このレッスンの役割
前のレッスンでは、無制限潜水艦作戦などがアメリカ参戦を招いたことを学びました。今回は、同じ1917年にロシアで革命が起きたことを重ね、戦争の力関係がどう変化したかを考えます。
中心技能は、「参戦」と「離脱」という反対方向の出来事を、時間差まで含めて説明することです。
アメリカの参戦
1917年4月、アメリカは連合国側で参戦しました。豊かな工業力、食料、資金、兵士を持つアメリカの参戦は、連合国に大きな力を与えます。

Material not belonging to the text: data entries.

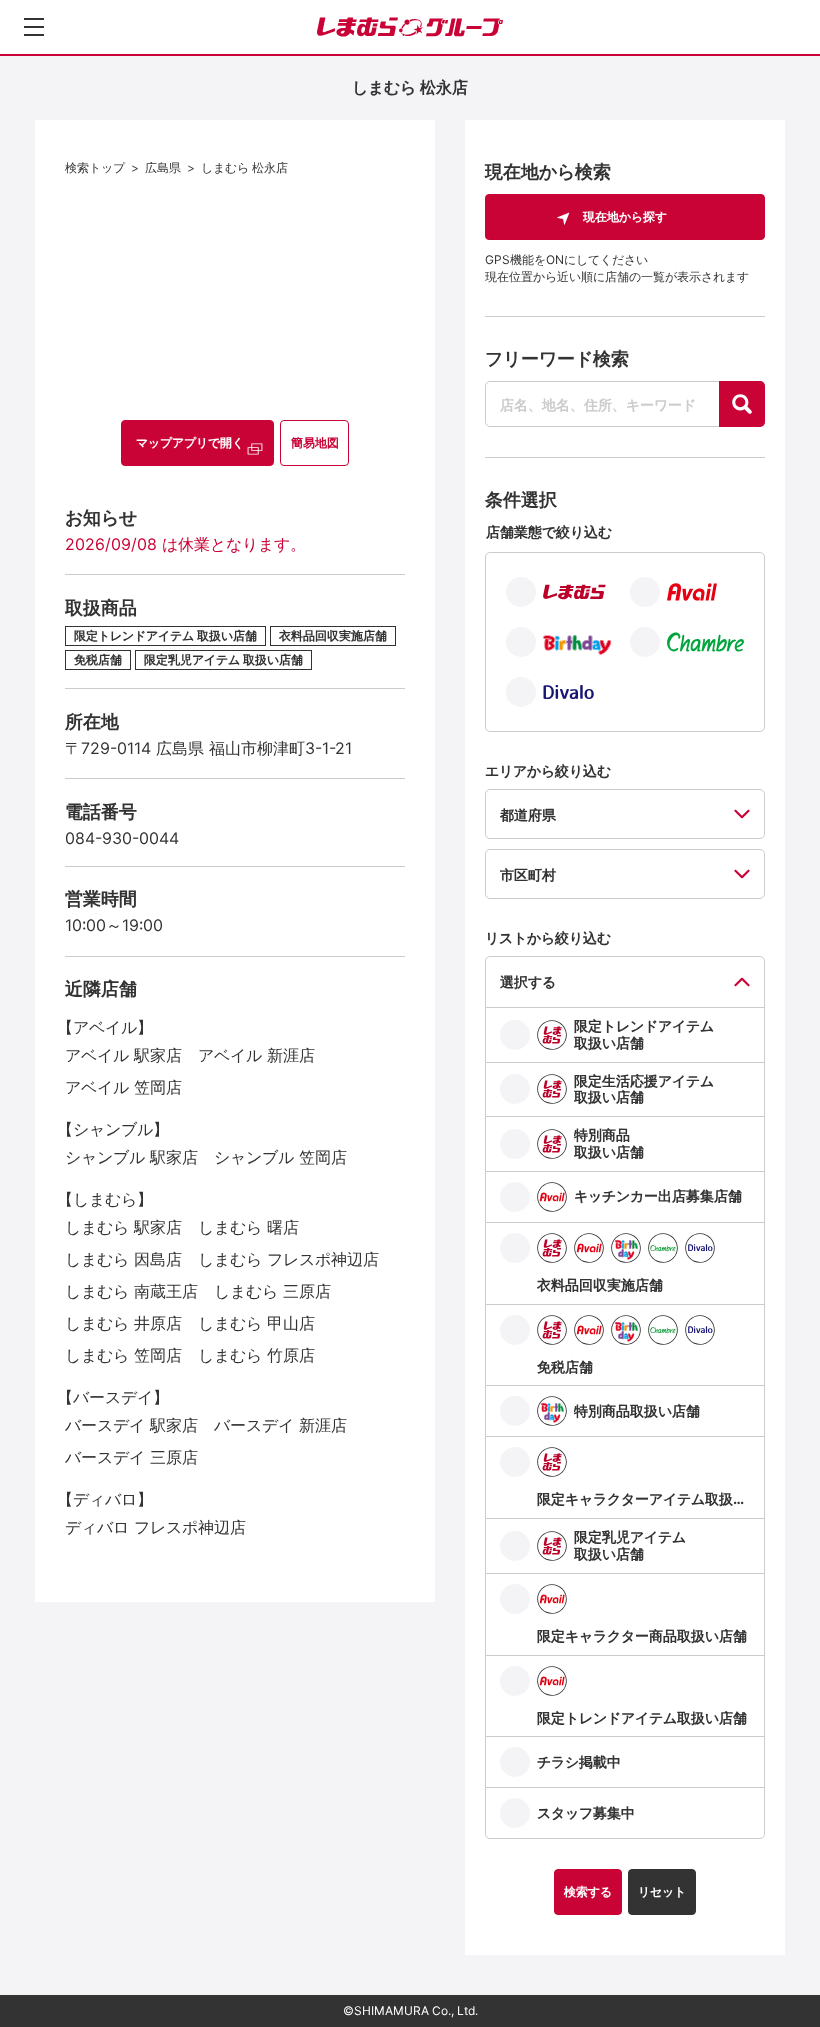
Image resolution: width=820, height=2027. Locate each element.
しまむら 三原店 (272, 1291)
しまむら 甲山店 (256, 1323)
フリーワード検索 (557, 358)
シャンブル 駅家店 (131, 1157)
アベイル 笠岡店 (123, 1087)
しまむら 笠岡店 (123, 1355)
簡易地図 (315, 442)
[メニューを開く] (34, 27)
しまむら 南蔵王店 (131, 1291)
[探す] (742, 404)
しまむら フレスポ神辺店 (288, 1259)
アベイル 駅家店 (123, 1055)
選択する (528, 981)
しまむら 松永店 (244, 167)
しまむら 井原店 (123, 1323)
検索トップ (95, 167)
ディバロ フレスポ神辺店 (155, 1527)
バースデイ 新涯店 (280, 1425)
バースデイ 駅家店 (131, 1425)
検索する (588, 1891)
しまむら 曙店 (248, 1227)
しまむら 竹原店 (256, 1355)
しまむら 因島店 (123, 1259)
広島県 (163, 167)
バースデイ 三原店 (131, 1457)
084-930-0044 (122, 838)
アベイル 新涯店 (256, 1055)
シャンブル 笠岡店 (280, 1157)
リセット (662, 1891)
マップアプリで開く (190, 442)
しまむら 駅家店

ただし、宣戦した日に大軍が前線へ到着したわけではありません。兵士を訓練し、大西洋を越えて送るには時間がかかりました。大きな軍事効果が現れるのは1918年です。
ロシアの革命と離脱
ロシアでは戦争の長期化で物資不足、物価上昇、兵士の犠牲が深刻になりました。
1917年3月ごろの革命 → 皇帝が退位 → 臨時政府が戦争を継続 → 不満が続く → 11月ごろ、レーニン率いるボリシェヴィキが政権を握る → 休戦交渉 → 1918年、ドイツとブレスト=リトフスク条約 → ロシアが戦争から離脱
ロシア革命の詳しい流れは後のセクションで学びます。ここでは戦争への影響を押さえます。
両陣営への影響
| 出来事 | 有利になる側 | すぐに起きたこと |
|---|---|---|
| ロシア離脱 | ドイツなど | 東部の兵力を西へ移せる |
| アメリカ参戦 | 連合国 | 物資・資金、のち多数の兵士 |
1918年前半、ドイツには西部で攻勢をかける機会がありました。しかし時間がたつほどアメリカ兵が増え、連合国が有利になります。
よくある間違い
「1917年にアメリカ軍が到着したため、すぐドイツが降伏した」という誤りです。参戦から本格的な兵力投入、終戦までには時間差があります。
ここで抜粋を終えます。